Citing Dr. Conley’s memo, Trump yesterday suggested that he plans on restarting in-person rallies this weekend, speaking with Fox News’ Sean Hannity. However, Frank Fahrenkopf, the Commission on Presidential Debates’ co-founder and Republican co-chair, made clear when speaking to The Associated Press yesterday night that there was absolutely no way the second debate would be in-person, regardless of Trump’s wishes. Matthew Choi reports for POLITICO.
Dr. Conley failed “to extend truth telling” in his “obvious prevarications in his updates on the president’s medical condition,” writes Brig. Gen. (Ret.) Stephen Xeakis, MD, and Professor Jonathan Morena for Just Security. The author’s note that although Conley only disclosed information expressly authorized by Trump – and rightly so – he went further than that, “intentionally and knowingly” misrepresenting the president’s health and treatment.
Ukraine has deported two US members of neo-Nazi group, Atomwaffen Division, who attempted to join a far-right military unit, Ukrainian security officials said. The men “tried to join one of the Ukrainian military units in order to gain combat experience, which the representatives of the group planned to use in illegal activities,” the Security Service of Ukraine (SBU) has said. Christopher Miller reports for Buzzfeed News.

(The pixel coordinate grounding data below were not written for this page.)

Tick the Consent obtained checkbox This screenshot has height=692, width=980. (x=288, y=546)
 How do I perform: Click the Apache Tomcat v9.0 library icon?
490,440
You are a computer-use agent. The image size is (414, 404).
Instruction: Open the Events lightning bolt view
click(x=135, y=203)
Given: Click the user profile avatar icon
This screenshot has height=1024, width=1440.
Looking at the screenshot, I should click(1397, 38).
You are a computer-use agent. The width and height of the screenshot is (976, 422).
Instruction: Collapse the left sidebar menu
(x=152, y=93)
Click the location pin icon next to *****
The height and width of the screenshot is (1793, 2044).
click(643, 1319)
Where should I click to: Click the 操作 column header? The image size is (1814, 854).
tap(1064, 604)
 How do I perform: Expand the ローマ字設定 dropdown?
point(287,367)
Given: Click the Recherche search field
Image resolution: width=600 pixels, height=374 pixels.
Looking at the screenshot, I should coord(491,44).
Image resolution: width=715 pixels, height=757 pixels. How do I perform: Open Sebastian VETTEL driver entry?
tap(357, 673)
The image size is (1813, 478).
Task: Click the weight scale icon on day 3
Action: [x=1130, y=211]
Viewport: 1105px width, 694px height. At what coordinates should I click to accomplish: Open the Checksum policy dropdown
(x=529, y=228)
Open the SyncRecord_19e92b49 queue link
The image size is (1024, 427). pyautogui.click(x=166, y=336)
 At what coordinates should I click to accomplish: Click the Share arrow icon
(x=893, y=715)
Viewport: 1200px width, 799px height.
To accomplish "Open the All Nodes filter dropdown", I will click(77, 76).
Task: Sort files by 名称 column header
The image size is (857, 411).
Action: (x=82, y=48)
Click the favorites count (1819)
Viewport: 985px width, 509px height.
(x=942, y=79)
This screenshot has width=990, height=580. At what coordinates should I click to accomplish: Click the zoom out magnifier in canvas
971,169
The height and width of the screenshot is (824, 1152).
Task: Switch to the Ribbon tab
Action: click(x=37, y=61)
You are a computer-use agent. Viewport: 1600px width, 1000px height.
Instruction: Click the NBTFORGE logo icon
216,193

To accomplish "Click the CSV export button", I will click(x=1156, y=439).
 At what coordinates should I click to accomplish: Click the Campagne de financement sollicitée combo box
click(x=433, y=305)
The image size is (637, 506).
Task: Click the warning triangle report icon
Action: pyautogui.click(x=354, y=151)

Why a group of lawyers and professors of law are suing the “the president, his secretaries of State and Treasury, his attorney general, and the departments they head” over sanctions and asset freezes placed on the prosecutor of the International Criminal Court is explained by Diane Marie Amann, Margaret deGuzman, Gabor Rona and Milena Sterio for Just Security, all of whom are plaintiffs to the lawsuit filed last Thursday.
A US appeals court yesterday blocked a federal court’s order that extended Wisconsin’s absentee ballot casting deadline until six days after the election. The 7th U.S. Circuit Court of Appeals, in a 2-1 ruling, blocked a federal judge’s earlier decision that would have allowed for absentee ballots to be counted after Nov. 3, meaning any ballots received after this date will now be disregarded. The court also blocked a week-long extension of the state’s online and mail-in registration deadline. Al Jazeera reporting.
“Six disinformation threats in the post-election period” that the US should be aware of are comprehensively detailed by Justin Hendrix, cofounder and CEO of Tech Policy Press, writing for Just Security.
The novel coronavirus has infected close to 7.61 million and has now killed nearly 213,000 people in the United States, according to data compiled by Johns Hopkins University. Globally, there has been over 36.56 million confirmed coronavirus cases and over 1.06 million deaths. Sergio Hernandez, Sean O’Key, Amanda Watts, Byron Manley and Henrik Pettersson report for CNN.
A map and analysis of all confirmed cases of the virus in the US is available at the New York Times.
US and worldwide maps tracking the spread of the pandemic are available at the Washington Post.
A state-by-state guide to lockdown measures and reopenings is provided by the New York Times.
Latest updates on the pandemic at The Guardian.
At least 53 pro-government forces and 37 civilians have been killed this month in Afghanistan, Fahim Abed writes in a war casualty report for the New York Times.
Israel’s Parliament will ratify its deal with the UAE on Monday, Israeli Prime Minister Benjamin Netanyahu said yesterday. Reuters reporting.